Beihefte der Francia

Band 81

Martin Wrede, Laurent Bourquin (Hg.), Adel und Nation in der Neuzeit. Hierarchie, Egalität und Loyalität, 16.–20. Jahrhundert (Beihefte der Francia, 81), Ostfildern 2017.

Die Begriffe »Adel« und »Nation« passen auf den ersten Blick nicht zusammen.  Hier die umfassende Gemeinschaft, meist ethnisch geprägt, territorial definiert und tendenziell egalitär; dort die hierarchische soziale Elite, die auch nationale Grenzen hinter sich lassen kann. Aber gerade darum ist das Verhältnis, das Adel und Nation zueinander fanden, ein wichtiges Thema.
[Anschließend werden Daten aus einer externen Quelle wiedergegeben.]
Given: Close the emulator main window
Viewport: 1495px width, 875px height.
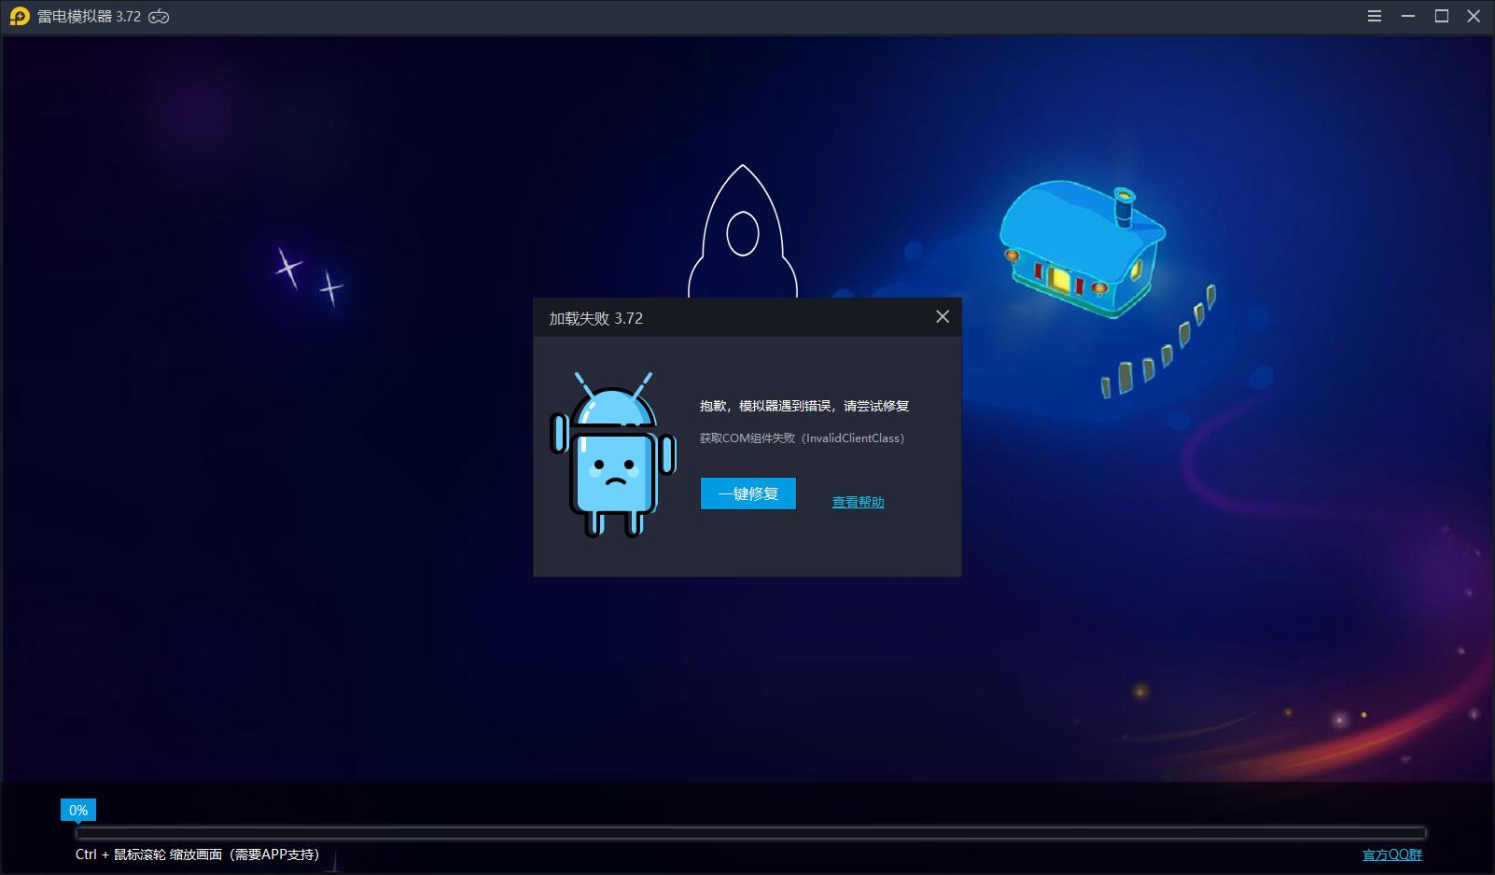Looking at the screenshot, I should point(1474,17).
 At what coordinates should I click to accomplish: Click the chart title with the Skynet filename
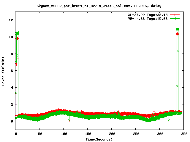click(x=95, y=6)
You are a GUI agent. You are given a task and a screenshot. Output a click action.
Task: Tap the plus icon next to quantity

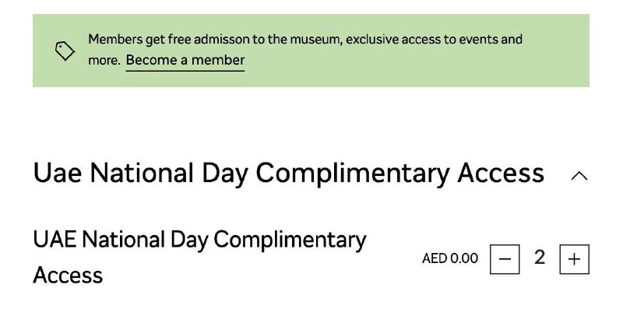(574, 259)
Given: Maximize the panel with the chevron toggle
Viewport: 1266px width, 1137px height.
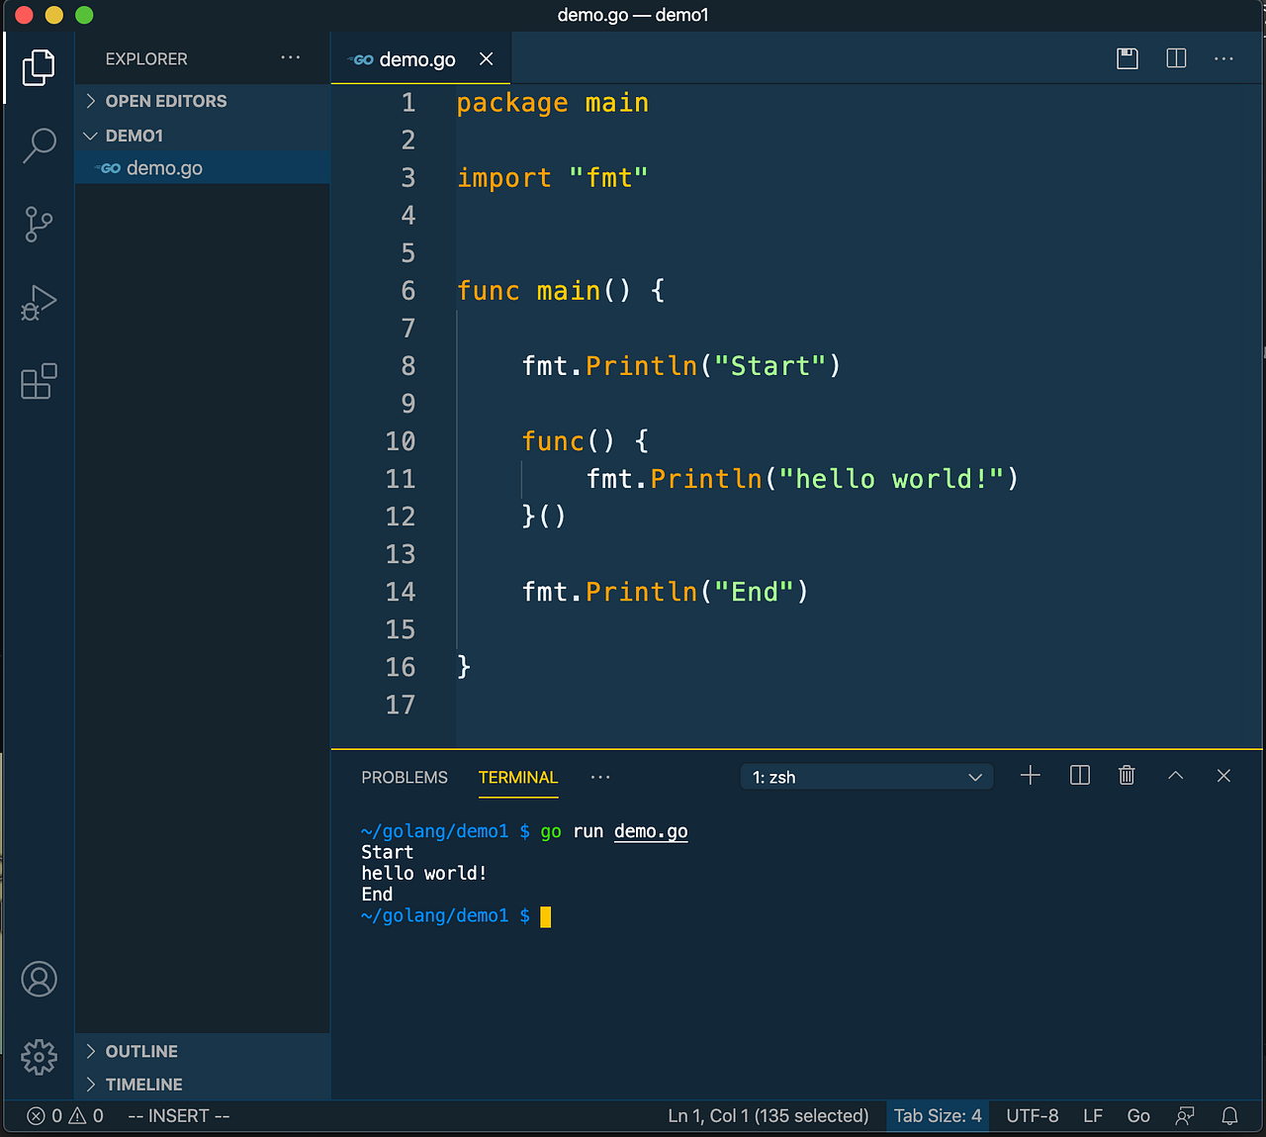Looking at the screenshot, I should pos(1175,775).
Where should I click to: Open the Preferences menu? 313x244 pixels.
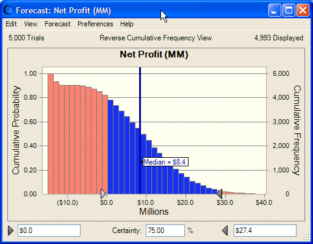pos(95,24)
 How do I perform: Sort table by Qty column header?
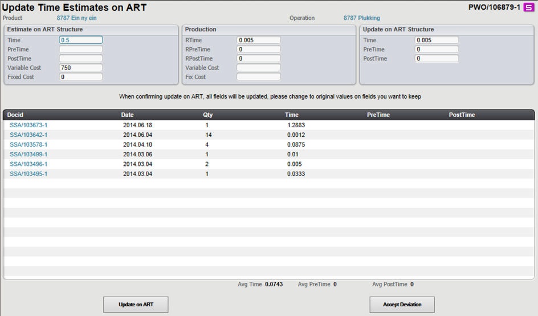tap(207, 115)
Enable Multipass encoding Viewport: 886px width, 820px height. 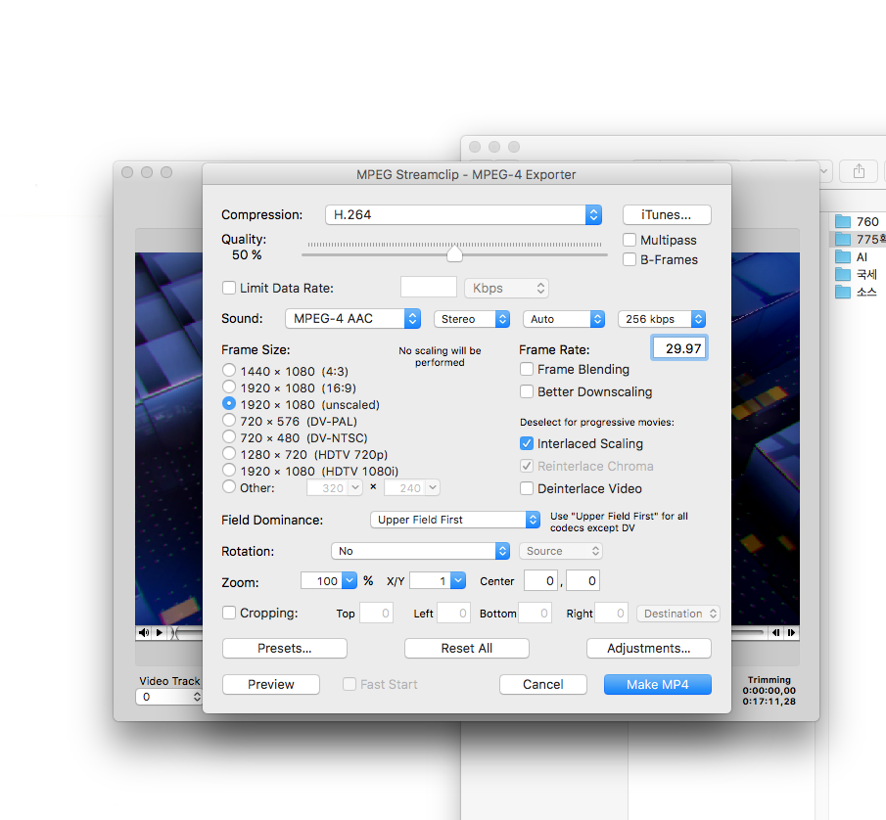click(629, 240)
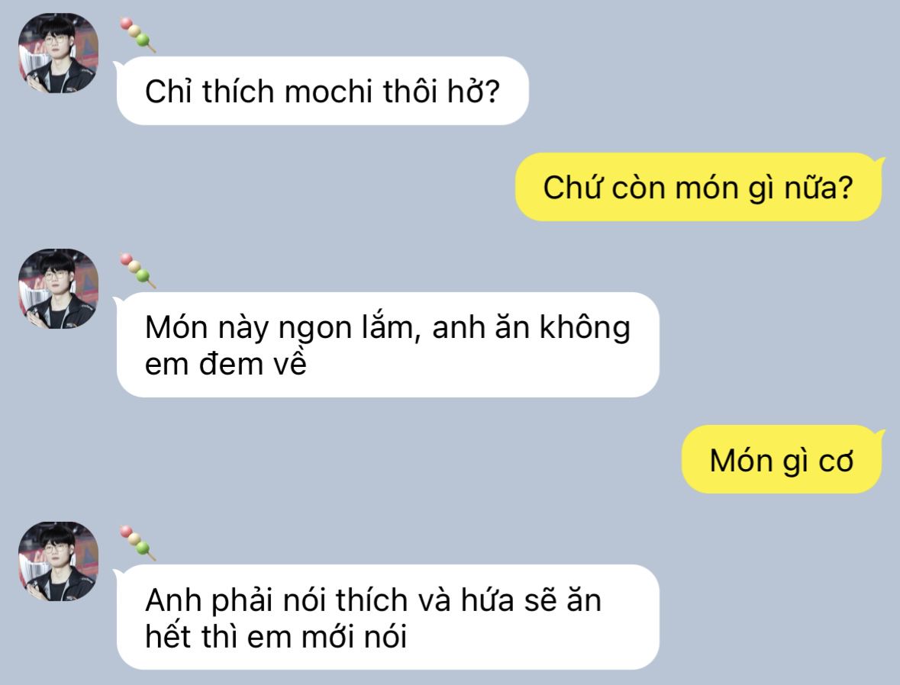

Dass es sich dabei um ein Spannungsverhältnis handelt, zeigt sich im Laufe des langen 19. Jahrhunderts und besonders bei Ausbruch des Ersten Weltkriegs, als der nationale Loyalitätsanspruch das ständische bzw. dynastische Prinzip verdrängte. Die Spannung reicht indessen weit in die Frühe Neuzeit zurück. In Frankreich stellte sich bereits während der Religionskriege die Frage der konfessionellen oder nationalen Zuverlässigkeit des Adels. In Deutschland oder auch in England provozierten die Kriege Ludwigs XIV. Wellen der Frankophobie, die sich vielfach mit Adelskritik verband. Gleichzeitig ist zu konstatieren, dass Adel und Nation meist recht auskömmlich zueinander fanden. »Deutsche Freiheit« etwa war vor allem Adelsfreiheit, doch sie erhob, so zumindest ihre publizistischen Herolde, alle Deutschen. Der Adel des Ancien Régime sah sich als selbstverständliche Elite der französischen Nation. Rekurse auf »Vaterland« und »Nation« spendeten zu jeder Zeit und überall Legitimität. Dieser Band nimmt daher Adel und Nation vom 16. bis zum 20. Jahrhundert in den Blick. Er betrachtet Deutschland, Frankreich und andere Teile Europas, von Irland bis zum Baltikum.